Quando transferimos informações entre domínios diferentes, ampliamos nossa
capacidade de significar as informações,
quando falamos em indisposição do mercado transferimos do MCI saúde nosso conhecimento sobre indisposições – ainda não uma doença, mas um mal estar, aviso de mau funcionamento da economia, expressão metafórica das correspondências efetuadas na mente. (...) Com as informações que são transferidas entre os domínios, construímos novos significados com relações que se processam no contexto. Fazemos corresponder significados entre itens que têm componentes semelhantes nos MCIs correlacionados. As correspondências efetuadas podem explicar, por exemplo, processos figurativos como as metáforas e suas extensões em figuras como analogias, comparações, personificações, hipérboles, eufemismos. (Chiavegatto, 2009, p.89)

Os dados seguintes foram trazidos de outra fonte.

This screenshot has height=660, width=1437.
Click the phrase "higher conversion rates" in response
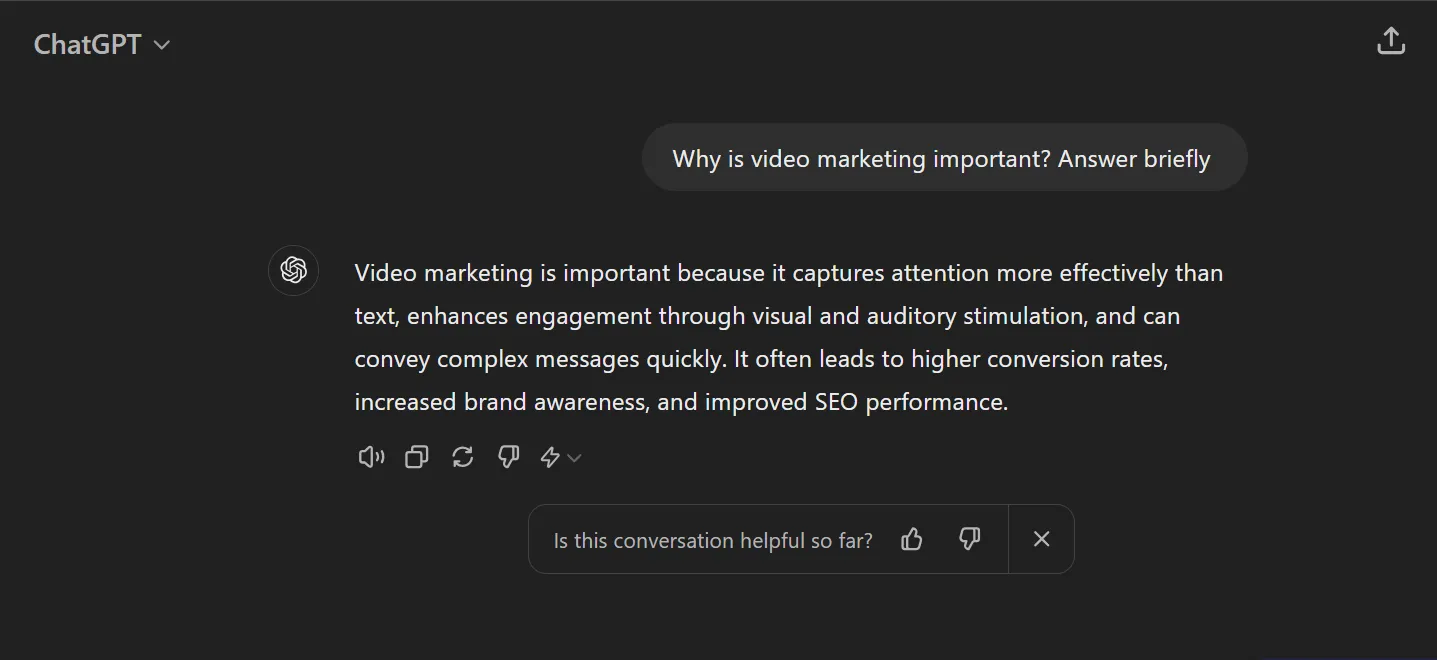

Entretanto, é necessária muita cautela ao se fazer uso de metáforas, e ao se elaborar um
texto descritivo/interpretativo de imagens que serão lidos por deficientes visuais. Estes
cuidados devem ser observados
quando acontecem correspondências com deslocamentos entre significações de itens que pertencem ao mesmo domínio, explicamos as metonímias e as figuras que lhe são assemelhadas, como a catacrese, a sinédoque, ou seja, as que envolvem parte pelo todo, continente pelo conteúdo, autor pela obra, causa por consequência e as outras relações que envolvem transferências de sentido entre termos que compartilham o mesmo domínio, como por exemplo, no clássico exemplo do domínio de livros, quando nos referimos à obra pelo autor. (Chiavegatto, 2009, p. 89)
A teoria dos espaços mentais também pode dar conta da interpretação de algumas
expressões idiomáticas e gírias. Ao explicar esses termos, experiências concretas
contribuem para o entendimento de conceitos abstratos compartilhados socialmente.
Percebam que em “Tsunami de esgoto em Niterói foi provocada por erro em projeto”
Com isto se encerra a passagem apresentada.